*CHALLENGE*
Count the lines in the listing below that contain the word "Open", and reply with the number alone.

*SUPPLIED DATA*
────────
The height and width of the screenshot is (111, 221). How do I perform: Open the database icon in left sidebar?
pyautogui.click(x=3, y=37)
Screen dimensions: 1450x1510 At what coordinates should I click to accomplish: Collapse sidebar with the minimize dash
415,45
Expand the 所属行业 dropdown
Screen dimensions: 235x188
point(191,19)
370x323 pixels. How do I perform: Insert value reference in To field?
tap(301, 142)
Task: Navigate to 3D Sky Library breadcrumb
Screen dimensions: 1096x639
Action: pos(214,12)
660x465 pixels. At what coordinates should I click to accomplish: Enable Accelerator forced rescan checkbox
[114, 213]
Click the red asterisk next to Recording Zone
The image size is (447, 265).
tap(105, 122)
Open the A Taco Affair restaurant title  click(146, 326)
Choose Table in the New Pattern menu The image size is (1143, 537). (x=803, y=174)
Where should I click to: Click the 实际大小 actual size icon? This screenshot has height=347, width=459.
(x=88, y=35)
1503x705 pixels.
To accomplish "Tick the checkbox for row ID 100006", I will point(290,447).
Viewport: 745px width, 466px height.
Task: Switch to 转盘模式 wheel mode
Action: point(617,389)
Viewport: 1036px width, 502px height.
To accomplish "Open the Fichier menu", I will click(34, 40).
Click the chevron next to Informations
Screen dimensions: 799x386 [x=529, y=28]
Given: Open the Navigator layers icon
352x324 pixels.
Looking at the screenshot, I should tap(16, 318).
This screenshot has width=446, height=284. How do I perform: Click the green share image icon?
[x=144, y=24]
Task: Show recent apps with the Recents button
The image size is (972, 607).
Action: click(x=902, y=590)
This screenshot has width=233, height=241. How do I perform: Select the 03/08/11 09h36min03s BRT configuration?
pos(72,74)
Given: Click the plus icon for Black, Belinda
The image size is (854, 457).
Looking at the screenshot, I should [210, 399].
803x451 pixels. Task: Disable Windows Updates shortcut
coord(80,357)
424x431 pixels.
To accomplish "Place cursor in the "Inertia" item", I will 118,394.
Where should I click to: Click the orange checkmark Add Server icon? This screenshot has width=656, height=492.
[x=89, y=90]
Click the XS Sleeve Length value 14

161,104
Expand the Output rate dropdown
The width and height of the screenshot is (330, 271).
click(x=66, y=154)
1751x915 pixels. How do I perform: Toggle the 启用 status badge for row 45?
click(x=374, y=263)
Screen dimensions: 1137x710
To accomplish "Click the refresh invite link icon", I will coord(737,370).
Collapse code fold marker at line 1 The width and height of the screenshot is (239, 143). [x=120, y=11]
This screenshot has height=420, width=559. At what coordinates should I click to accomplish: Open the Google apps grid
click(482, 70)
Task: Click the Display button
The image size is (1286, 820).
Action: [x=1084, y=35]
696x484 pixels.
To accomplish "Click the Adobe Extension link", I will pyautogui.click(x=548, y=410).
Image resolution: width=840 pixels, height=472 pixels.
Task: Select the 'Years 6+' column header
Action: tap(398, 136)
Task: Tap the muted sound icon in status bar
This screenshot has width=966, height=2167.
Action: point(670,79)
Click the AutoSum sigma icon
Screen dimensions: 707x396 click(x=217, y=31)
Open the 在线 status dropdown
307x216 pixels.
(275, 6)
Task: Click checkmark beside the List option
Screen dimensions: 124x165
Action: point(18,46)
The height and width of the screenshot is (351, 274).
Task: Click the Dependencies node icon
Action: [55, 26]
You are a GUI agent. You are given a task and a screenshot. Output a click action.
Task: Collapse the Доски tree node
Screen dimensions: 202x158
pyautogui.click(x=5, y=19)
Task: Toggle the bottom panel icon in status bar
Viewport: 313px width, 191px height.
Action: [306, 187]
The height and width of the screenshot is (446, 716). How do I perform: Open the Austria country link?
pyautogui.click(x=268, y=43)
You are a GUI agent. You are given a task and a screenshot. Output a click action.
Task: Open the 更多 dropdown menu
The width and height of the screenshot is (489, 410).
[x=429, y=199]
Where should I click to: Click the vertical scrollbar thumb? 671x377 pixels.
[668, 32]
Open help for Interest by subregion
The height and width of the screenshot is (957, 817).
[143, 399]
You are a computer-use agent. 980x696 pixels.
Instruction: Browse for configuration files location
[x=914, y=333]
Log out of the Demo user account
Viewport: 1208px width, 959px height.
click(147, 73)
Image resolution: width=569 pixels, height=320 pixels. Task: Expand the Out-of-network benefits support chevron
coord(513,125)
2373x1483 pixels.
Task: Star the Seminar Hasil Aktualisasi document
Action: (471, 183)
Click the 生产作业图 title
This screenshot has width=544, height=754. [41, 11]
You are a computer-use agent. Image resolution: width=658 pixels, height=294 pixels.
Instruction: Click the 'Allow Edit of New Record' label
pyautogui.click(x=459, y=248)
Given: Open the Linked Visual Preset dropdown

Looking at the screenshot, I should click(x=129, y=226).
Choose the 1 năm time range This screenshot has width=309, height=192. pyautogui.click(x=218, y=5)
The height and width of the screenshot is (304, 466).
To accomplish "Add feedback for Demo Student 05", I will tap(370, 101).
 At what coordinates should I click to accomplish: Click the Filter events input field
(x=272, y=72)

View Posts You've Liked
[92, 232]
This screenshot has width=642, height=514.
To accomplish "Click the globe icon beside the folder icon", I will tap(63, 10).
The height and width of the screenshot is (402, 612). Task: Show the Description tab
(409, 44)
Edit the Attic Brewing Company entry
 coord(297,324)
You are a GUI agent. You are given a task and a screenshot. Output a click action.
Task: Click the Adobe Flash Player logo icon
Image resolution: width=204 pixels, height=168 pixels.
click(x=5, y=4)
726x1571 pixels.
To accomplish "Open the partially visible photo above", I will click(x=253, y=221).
────────
*RIGHT ANSWER*
11